Tras 18 meses de negociaciones se crea un sistema de justicia, reparación y garantía de no repetición, también se crea una comisión para el esclarecimiento de la verdad, una unidad especial para la búsqueda de los desaparecidos y, lo más importante y polémico  la vez, una jurisdicción especial de paz, la cual se encargará de investigar, juzgar y condenar a todos aquellos que tuvieron alguna participación en la guerra, es decir no solo integrantes de la guerrilla, sino militares, grupos paramilitares, agentes del estado y civiles.

Los responsables que no admitan sus crímenes o delitos y a quienes posteriormente se les demuestre su culpa recibirán una pena de 15 a 20 años de prisión en cárceles convencionales.

Aquellos que tardíamente reconozcan sus delitos, recibirán una pena efectiva de cinco años de prisión.

Y quienes oportunamente admitan sus culpas y aporten verdad recibirán una condena, pero sin pagar cárcel. Aunque se verán restringidos de alguna manera en libertades y derechos, pues serán monitoreados constantemente y deberán resarcir a sus víctimas.

Se trata de enviar un mensaje a las más de seis millones de víctimas que ha dejado este largo conflicto armado, de que no habrá impunidad.

Los denominados delitos internacionales no serán sujetos de perdón alguno. Se trata de los delitos de lesa humanidad, el genocidio, los crímenes de guerra, las graves violaciones a los derechos humanos, toma de rehenes, tortura, ejecuciones extrajudiciales, desaparición forzada, el acceso carnal violento, sustracción de menores, y reclutamiento de menores, principalmente.

Habrá amnistía e indulto para delitos políticos y conexos una vez firmado el acuerdo final de paz y garantizada la dejación de las armas por parte de las Farc.
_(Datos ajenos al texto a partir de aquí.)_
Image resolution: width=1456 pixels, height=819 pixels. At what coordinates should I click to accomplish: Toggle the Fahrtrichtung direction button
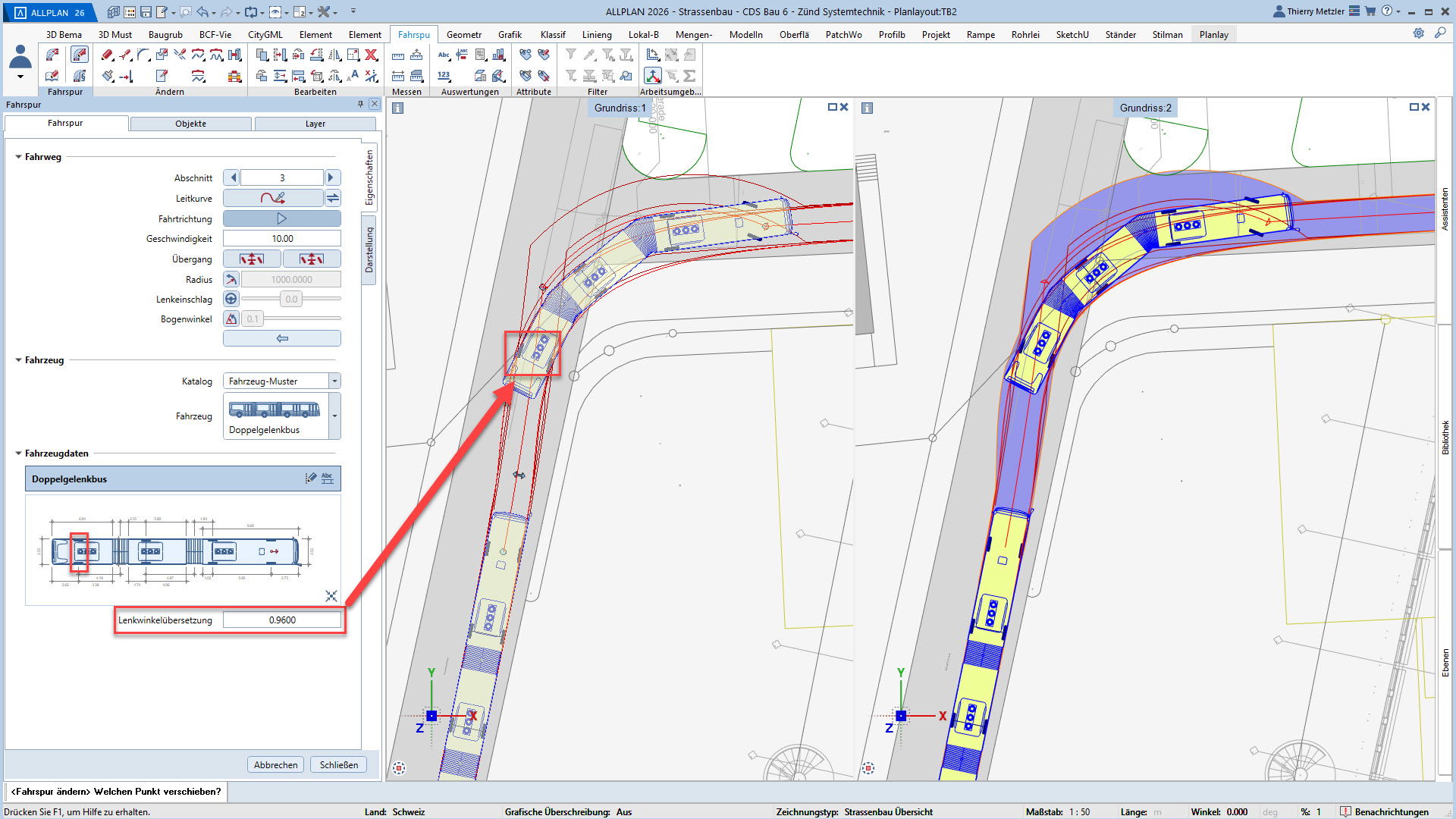[x=281, y=218]
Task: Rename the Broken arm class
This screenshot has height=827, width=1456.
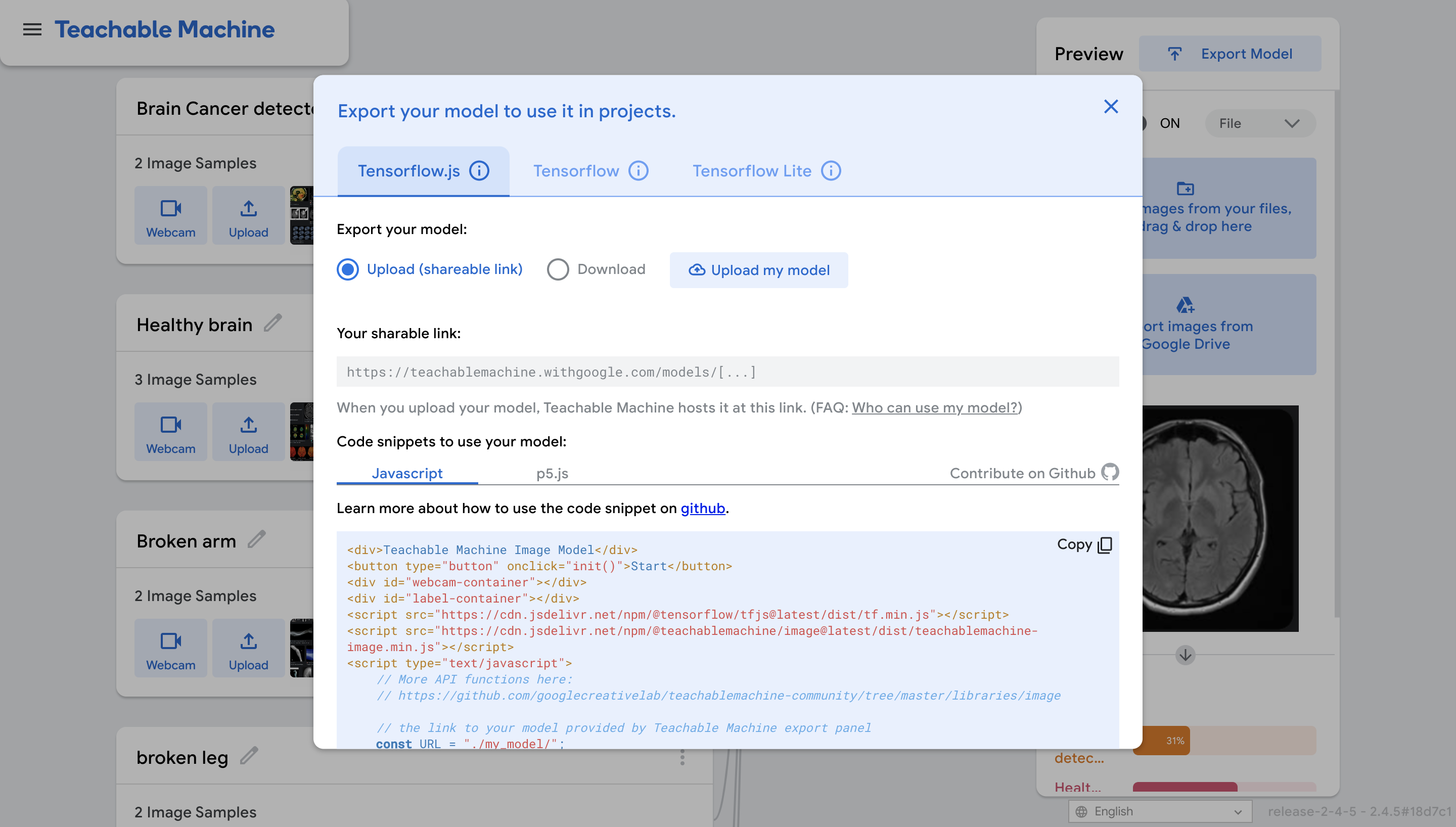Action: coord(257,539)
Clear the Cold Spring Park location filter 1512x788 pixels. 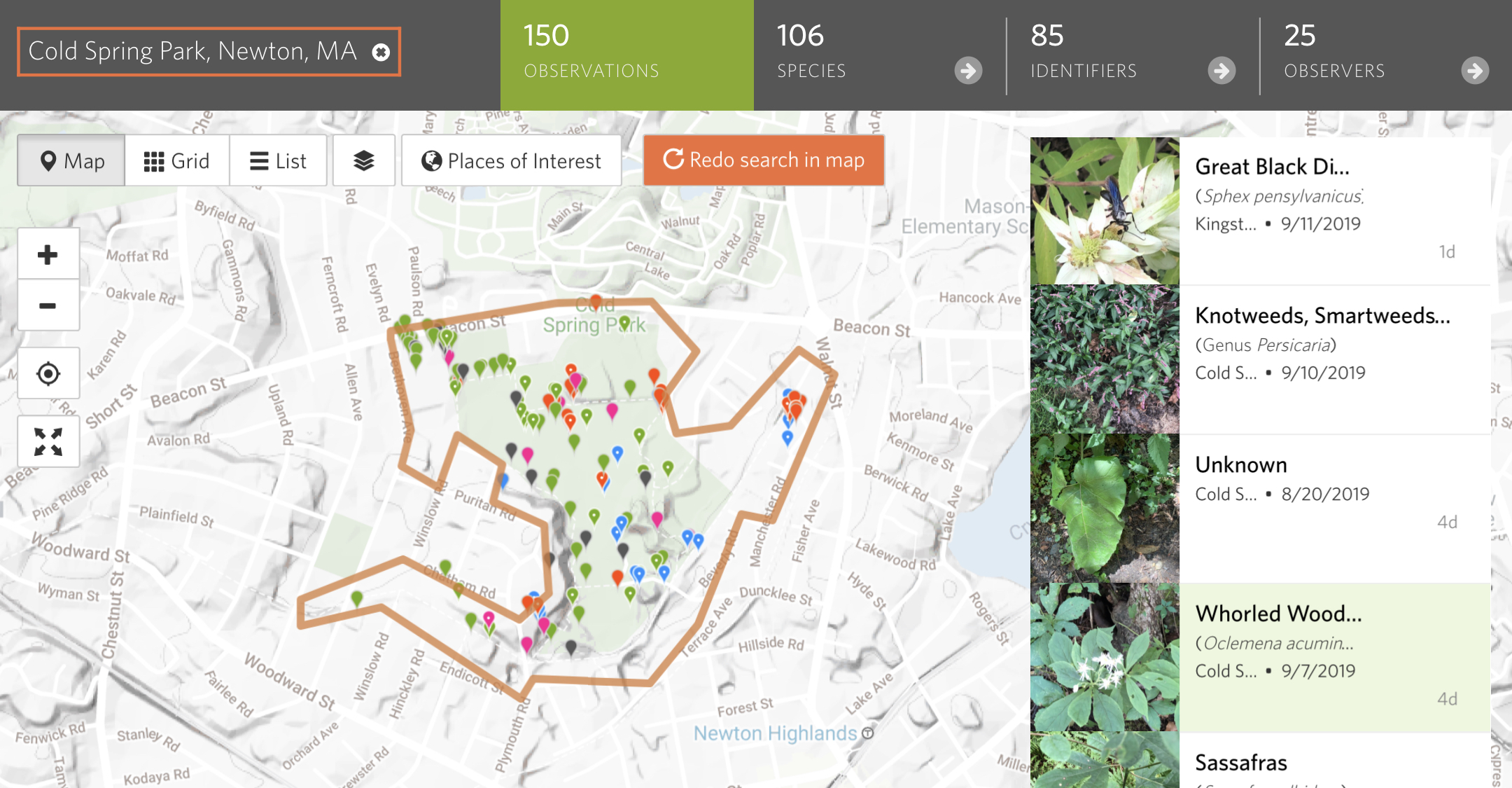click(x=381, y=52)
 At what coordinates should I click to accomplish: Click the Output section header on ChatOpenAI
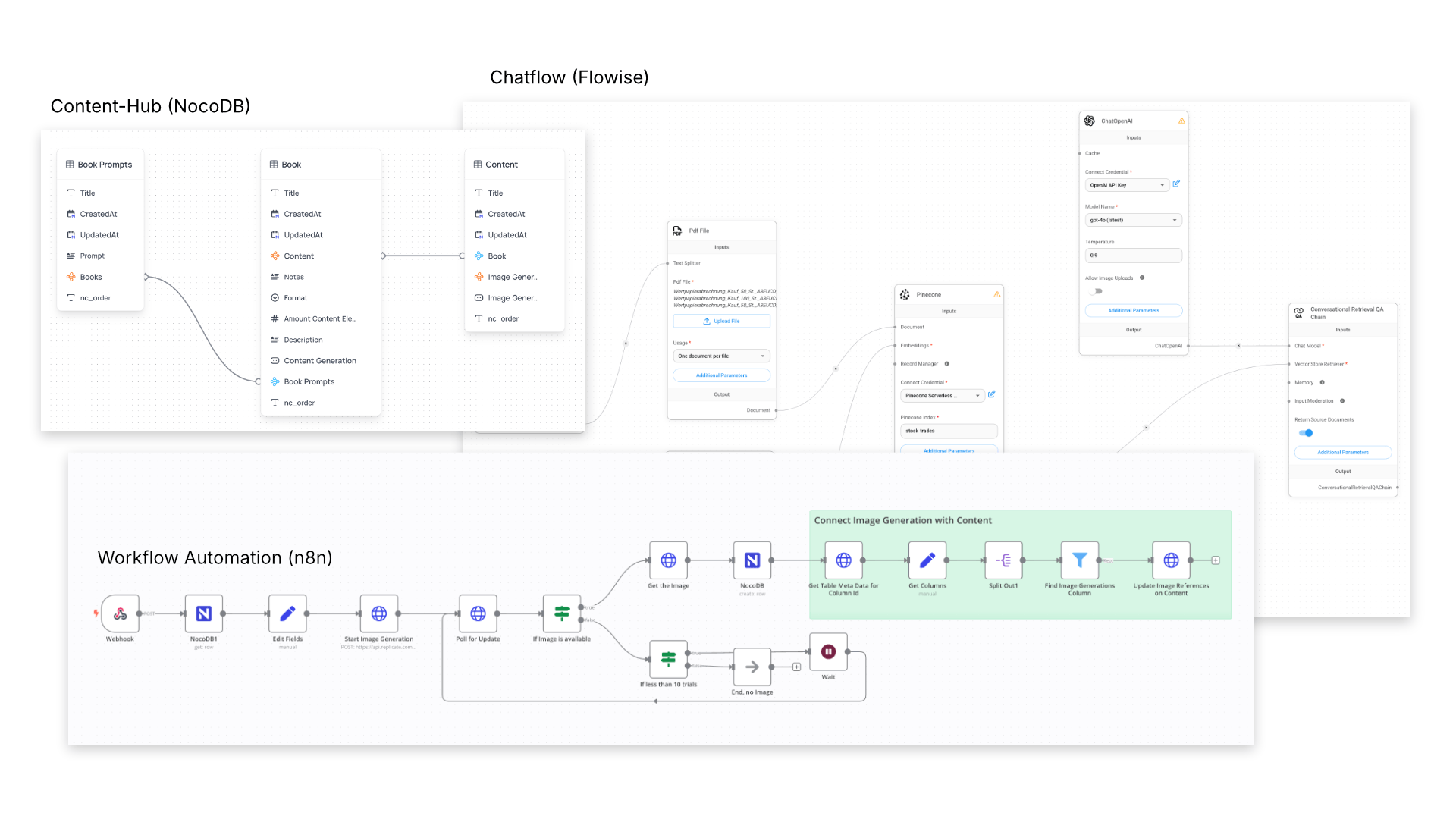point(1133,330)
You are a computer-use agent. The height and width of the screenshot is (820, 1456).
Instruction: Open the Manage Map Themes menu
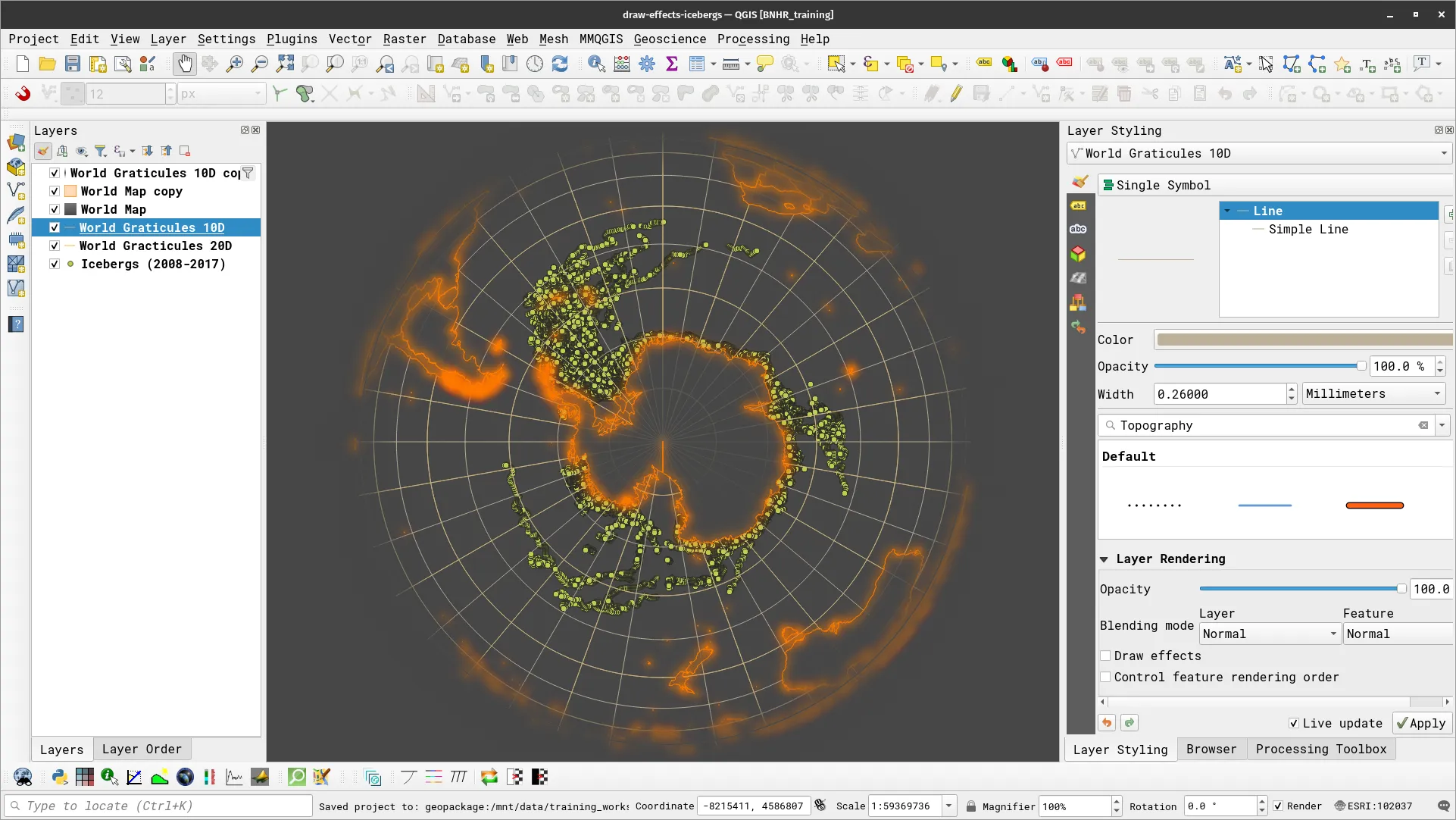pos(82,151)
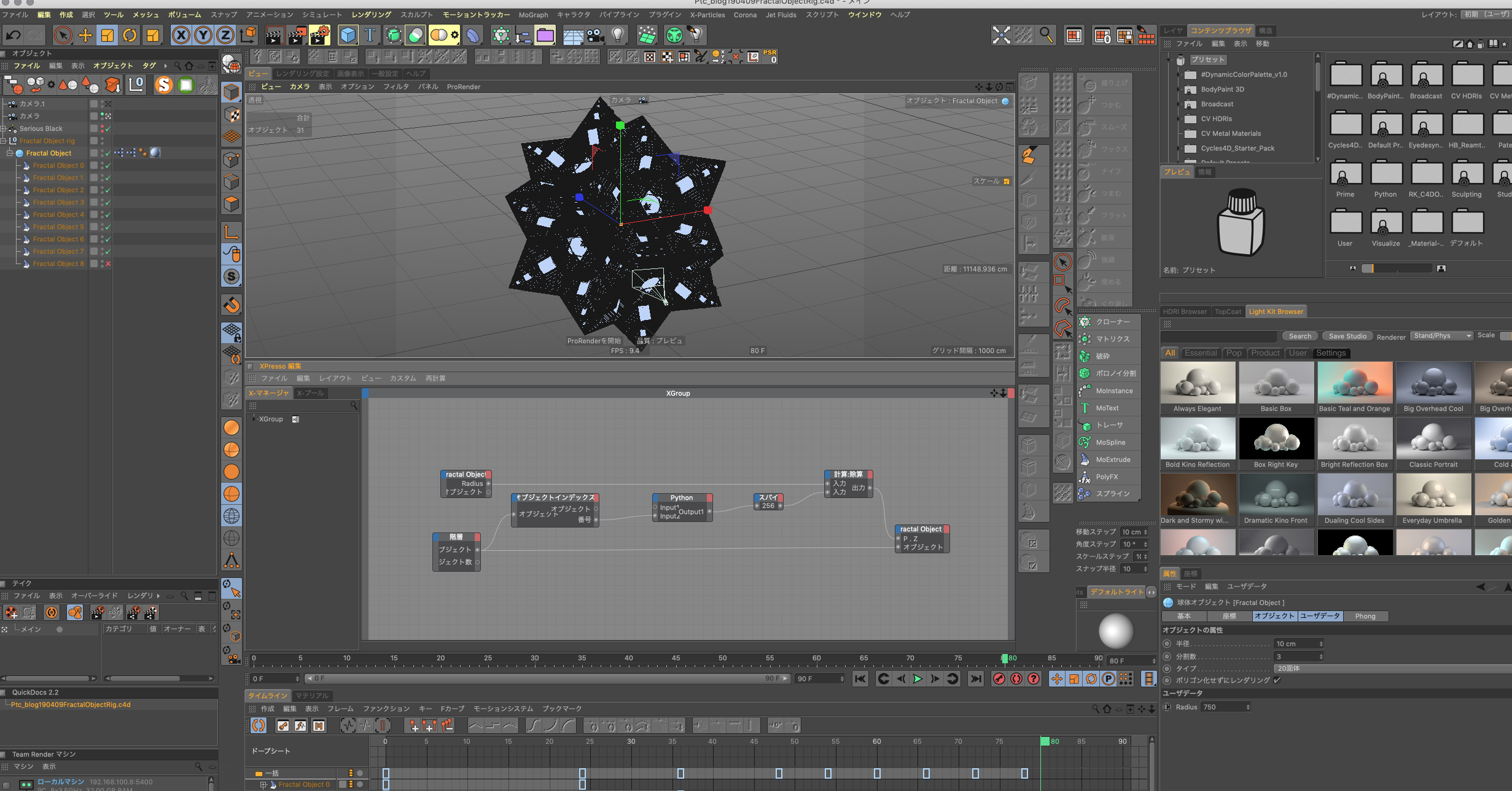
Task: Open the Stand/Phys renderer dropdown
Action: tap(1441, 336)
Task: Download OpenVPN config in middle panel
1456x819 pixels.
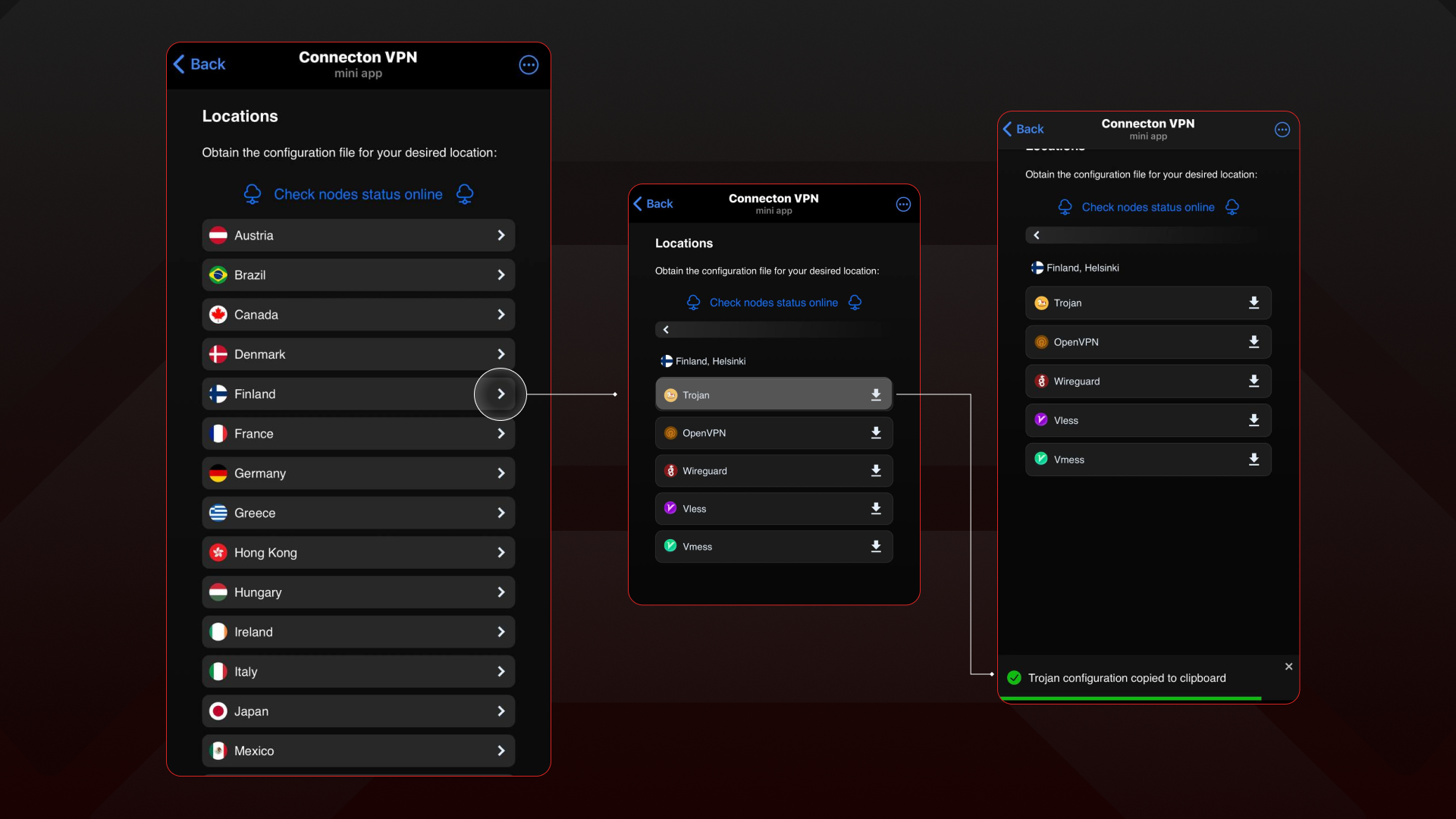Action: (876, 433)
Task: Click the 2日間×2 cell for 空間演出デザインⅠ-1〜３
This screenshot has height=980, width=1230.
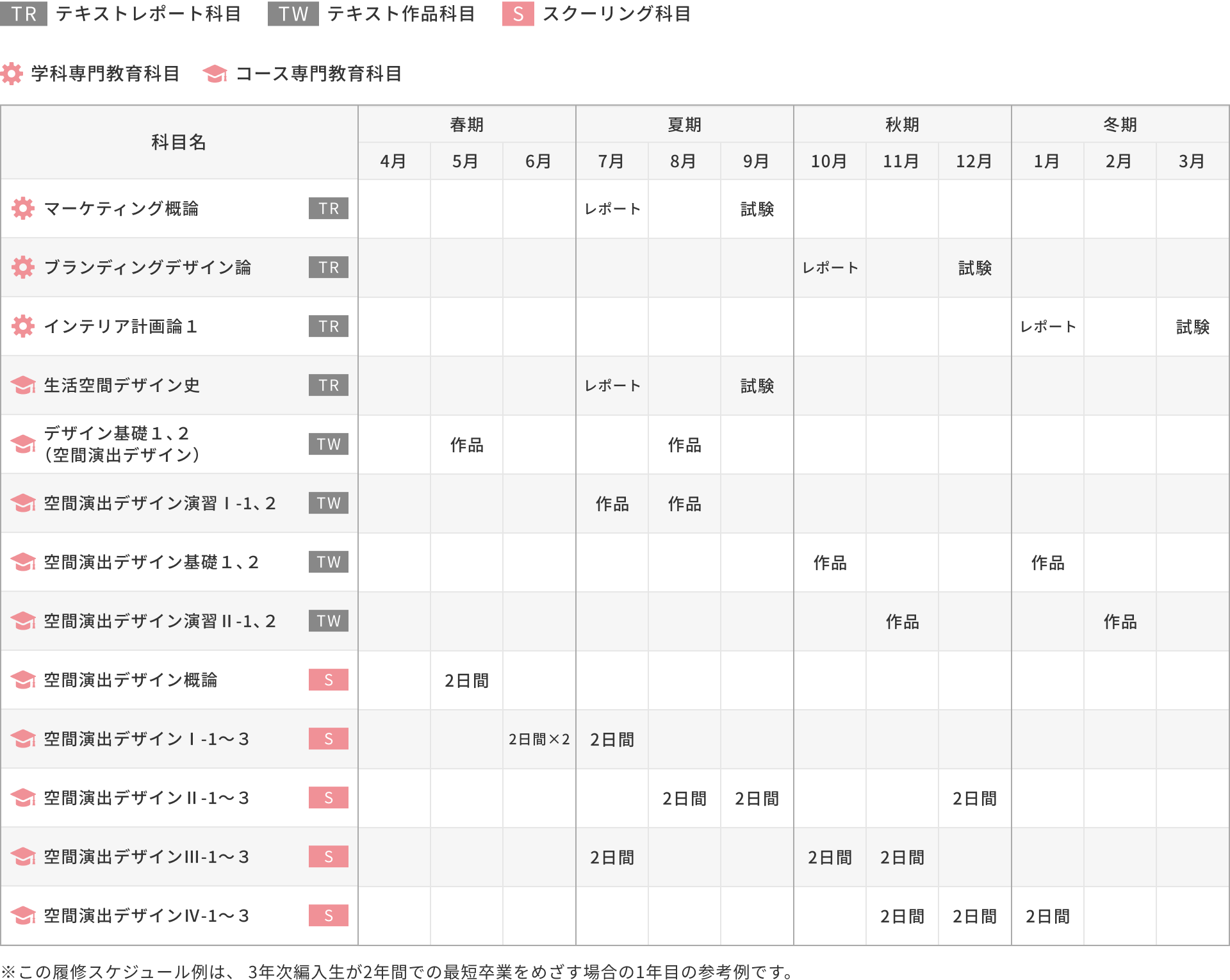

“Para los agentes del Estado en especial militares y policías, el Estado desarrollará un régimen especial, simultaneo,  equilibrado y equitativo”, explicó Humberto De La Calle.

En cuanto a terceros no combatientes que hayan contribuido de manera determinante o habitual al apoyo de acciones criminales, el sistema prevé soluciones igualmente equilibradas.

“No se pondrá en marcha un esquema de persecución y venganza. No habrá cacería de brujas, pero tampoco habrá espacio para la impunidad”, agregó De La Calle Gobierno y Farc se concentrarán ahora en la concreción de un acuerdo sobre un cese al fuego y a las hostilidades bilaterales y definitivas que estaría listo para finales de enero y el cual significaría el fin de conflicto.